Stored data
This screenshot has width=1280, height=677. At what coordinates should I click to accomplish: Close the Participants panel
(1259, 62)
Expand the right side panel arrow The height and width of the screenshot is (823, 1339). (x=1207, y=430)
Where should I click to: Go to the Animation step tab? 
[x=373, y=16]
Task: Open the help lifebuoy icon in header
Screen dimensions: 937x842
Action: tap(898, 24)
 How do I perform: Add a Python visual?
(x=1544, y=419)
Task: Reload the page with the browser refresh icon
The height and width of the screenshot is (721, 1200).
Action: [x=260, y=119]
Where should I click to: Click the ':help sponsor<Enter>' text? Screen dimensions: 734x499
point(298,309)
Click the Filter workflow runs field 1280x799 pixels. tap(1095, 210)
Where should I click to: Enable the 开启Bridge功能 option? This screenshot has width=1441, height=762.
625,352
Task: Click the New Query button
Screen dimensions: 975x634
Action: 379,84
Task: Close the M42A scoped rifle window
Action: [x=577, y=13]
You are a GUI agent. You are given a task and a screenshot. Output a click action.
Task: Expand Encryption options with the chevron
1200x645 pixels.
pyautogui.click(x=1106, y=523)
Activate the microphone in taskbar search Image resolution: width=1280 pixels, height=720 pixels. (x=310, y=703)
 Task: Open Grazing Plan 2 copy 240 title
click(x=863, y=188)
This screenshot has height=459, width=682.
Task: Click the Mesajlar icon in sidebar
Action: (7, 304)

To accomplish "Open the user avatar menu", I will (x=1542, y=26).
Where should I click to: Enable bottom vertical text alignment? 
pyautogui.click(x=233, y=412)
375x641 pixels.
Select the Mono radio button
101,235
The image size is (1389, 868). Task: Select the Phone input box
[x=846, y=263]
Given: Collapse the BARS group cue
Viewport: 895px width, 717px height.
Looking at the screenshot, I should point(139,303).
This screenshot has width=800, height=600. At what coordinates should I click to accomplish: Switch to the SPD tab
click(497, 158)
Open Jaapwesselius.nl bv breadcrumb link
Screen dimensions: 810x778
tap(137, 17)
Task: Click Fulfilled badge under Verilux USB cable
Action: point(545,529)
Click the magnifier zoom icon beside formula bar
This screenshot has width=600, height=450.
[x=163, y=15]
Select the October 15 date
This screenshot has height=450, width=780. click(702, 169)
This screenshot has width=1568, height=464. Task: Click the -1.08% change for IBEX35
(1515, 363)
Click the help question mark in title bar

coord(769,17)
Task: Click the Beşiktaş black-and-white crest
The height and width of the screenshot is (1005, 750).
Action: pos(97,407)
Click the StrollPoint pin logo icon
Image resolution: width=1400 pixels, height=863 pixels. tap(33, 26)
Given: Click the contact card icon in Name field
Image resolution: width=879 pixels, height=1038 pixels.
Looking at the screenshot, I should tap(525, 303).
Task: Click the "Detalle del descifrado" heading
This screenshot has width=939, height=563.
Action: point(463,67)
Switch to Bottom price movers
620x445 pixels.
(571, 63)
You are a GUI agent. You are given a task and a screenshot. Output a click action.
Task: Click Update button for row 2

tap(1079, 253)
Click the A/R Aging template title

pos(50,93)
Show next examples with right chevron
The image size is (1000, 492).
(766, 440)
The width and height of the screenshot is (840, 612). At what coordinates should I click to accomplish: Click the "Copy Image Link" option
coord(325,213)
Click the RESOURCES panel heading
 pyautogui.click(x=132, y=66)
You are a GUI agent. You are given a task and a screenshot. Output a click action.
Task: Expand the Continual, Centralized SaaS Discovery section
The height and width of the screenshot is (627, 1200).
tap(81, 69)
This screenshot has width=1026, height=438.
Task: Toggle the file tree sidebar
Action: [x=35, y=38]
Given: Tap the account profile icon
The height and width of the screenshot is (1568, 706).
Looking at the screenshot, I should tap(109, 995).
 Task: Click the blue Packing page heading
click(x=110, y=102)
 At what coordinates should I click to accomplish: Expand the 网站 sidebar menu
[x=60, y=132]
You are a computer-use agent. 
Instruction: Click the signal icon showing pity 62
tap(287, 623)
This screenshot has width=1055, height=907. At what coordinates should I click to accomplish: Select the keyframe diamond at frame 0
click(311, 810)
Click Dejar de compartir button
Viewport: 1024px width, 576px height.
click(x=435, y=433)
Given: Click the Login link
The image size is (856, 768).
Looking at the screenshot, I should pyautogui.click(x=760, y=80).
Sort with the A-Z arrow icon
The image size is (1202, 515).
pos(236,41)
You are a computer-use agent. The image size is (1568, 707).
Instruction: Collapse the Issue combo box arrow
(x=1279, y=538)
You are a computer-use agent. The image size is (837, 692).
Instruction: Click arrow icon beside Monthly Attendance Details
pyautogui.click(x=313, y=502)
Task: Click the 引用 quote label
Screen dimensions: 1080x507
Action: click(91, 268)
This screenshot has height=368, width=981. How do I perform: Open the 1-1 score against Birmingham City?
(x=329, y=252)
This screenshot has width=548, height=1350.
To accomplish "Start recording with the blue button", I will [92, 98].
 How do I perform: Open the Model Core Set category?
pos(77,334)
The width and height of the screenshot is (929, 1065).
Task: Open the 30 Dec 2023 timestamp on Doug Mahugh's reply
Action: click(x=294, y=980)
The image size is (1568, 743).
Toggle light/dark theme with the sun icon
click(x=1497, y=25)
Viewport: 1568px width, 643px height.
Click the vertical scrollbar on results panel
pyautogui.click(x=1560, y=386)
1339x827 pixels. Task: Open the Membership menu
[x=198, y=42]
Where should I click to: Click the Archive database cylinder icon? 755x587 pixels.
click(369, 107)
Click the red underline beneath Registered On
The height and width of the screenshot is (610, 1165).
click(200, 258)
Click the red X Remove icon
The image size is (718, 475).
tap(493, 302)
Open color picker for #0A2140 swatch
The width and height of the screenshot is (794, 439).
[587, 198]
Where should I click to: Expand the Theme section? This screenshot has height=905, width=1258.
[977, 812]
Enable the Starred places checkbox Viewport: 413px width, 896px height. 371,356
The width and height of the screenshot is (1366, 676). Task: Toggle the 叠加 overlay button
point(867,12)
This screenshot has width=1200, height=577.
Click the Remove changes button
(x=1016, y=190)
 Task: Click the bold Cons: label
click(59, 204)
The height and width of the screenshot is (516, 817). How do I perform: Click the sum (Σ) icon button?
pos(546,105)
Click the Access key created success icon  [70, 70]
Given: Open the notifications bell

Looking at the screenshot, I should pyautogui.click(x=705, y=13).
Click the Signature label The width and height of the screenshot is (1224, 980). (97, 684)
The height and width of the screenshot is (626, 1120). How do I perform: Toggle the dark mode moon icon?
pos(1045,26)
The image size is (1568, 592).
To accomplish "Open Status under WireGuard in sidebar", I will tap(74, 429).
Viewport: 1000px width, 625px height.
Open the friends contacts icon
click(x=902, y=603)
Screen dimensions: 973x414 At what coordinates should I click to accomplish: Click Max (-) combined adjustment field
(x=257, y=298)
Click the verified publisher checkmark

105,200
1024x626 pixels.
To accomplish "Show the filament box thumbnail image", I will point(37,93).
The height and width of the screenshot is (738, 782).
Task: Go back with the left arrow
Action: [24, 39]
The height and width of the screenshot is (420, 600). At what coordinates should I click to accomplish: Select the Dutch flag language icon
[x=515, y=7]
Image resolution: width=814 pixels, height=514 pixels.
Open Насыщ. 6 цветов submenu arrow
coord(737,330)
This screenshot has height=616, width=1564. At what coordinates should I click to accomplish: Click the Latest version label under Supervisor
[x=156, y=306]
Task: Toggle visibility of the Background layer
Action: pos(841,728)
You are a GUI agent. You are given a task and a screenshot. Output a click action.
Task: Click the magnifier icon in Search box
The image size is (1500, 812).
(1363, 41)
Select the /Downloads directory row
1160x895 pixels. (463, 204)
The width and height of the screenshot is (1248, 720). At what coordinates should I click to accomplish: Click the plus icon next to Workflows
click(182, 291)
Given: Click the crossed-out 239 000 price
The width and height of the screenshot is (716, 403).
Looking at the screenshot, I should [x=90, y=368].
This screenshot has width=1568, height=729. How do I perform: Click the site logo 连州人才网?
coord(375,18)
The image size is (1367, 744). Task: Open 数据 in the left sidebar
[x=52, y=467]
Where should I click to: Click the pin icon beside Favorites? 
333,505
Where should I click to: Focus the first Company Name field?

TASK TO COMPLETE
Each line of the data that includes "computer" should be copied.

EXERCISE SOLUTION
You are a computer-use agent. 
You are a computer-use agent. The image size is (1568, 707).
You are a computer-use agent. The image size is (837, 692).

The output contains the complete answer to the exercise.